▶ What is expected
Give the number of lines in the data that contain "computer", and nothing more.

▶ Saved data entries

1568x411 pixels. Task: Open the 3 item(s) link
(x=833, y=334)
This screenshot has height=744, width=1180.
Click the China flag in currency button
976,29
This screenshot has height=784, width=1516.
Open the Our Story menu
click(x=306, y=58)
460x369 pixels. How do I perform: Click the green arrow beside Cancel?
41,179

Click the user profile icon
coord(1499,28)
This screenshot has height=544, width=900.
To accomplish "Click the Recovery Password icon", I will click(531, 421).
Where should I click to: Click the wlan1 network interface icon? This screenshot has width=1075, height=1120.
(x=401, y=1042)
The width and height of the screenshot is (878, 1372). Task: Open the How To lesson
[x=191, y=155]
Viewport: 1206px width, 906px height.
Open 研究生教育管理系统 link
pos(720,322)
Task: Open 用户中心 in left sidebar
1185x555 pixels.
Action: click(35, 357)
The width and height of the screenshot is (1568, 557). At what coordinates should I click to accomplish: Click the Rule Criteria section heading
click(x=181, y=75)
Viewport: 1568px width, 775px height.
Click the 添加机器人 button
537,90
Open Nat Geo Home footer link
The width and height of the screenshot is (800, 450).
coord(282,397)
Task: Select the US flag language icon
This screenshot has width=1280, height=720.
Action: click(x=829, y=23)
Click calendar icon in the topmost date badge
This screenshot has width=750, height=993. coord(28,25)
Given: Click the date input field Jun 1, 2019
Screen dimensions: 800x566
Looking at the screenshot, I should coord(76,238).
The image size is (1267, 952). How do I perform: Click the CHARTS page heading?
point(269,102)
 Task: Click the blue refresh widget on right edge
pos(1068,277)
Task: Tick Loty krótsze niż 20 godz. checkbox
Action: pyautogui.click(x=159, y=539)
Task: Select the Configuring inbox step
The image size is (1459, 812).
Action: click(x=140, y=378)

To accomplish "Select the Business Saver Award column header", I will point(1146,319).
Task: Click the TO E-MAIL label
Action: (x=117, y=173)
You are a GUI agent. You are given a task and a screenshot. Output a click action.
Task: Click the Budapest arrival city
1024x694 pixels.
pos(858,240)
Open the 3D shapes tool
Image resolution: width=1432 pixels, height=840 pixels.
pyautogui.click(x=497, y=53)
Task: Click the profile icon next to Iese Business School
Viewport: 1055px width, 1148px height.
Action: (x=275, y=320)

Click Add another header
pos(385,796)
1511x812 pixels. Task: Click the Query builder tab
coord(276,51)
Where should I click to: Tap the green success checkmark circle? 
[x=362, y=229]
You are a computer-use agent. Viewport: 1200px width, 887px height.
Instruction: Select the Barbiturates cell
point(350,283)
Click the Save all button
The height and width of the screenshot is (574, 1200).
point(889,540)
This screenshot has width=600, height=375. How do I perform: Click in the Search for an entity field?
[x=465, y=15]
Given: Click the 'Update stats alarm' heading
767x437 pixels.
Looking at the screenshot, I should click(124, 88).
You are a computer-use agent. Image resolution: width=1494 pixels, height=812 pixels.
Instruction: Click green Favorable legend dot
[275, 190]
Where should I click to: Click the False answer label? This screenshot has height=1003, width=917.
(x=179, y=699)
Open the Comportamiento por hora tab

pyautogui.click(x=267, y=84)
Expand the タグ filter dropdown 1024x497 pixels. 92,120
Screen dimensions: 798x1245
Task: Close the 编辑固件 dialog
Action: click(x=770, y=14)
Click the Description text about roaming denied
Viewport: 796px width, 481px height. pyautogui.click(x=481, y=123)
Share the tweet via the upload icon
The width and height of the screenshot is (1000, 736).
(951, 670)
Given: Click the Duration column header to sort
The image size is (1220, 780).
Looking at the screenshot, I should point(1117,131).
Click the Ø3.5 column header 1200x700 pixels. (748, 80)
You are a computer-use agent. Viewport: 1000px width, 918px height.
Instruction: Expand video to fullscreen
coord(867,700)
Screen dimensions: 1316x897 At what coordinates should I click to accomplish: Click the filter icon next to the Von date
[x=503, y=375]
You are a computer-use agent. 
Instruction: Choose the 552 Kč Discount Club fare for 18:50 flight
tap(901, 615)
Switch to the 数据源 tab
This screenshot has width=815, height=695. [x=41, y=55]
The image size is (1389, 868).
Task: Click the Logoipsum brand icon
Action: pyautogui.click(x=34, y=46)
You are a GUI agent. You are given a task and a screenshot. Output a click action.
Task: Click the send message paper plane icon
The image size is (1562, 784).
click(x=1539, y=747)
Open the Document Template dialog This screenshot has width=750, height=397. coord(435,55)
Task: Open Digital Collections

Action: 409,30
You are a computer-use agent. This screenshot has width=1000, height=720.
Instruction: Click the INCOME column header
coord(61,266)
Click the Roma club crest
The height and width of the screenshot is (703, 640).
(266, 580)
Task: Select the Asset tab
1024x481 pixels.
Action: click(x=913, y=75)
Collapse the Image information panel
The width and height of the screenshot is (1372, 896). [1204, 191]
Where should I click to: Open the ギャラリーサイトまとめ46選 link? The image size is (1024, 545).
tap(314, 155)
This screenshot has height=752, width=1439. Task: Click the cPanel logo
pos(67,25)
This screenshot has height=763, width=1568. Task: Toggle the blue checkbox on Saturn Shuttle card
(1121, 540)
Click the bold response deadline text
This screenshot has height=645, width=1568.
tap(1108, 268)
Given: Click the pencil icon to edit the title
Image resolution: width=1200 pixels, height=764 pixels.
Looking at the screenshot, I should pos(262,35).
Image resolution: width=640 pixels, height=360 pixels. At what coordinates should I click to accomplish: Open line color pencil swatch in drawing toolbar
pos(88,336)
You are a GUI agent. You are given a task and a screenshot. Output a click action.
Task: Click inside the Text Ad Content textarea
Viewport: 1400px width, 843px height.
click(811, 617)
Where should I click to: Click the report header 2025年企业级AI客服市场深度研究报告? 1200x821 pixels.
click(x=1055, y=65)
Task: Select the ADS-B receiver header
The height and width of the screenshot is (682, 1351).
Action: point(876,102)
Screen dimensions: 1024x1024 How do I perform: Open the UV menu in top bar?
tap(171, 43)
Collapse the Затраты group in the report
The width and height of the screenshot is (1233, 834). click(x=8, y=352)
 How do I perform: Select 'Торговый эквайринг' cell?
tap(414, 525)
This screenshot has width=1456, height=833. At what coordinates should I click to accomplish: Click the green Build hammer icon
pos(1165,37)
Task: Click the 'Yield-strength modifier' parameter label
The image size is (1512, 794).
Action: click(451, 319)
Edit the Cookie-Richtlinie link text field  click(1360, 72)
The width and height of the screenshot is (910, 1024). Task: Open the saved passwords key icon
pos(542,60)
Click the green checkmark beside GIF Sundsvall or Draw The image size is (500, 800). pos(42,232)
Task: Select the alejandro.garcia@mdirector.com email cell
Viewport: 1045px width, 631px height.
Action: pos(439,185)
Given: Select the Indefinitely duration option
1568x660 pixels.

▶ Output of the task
5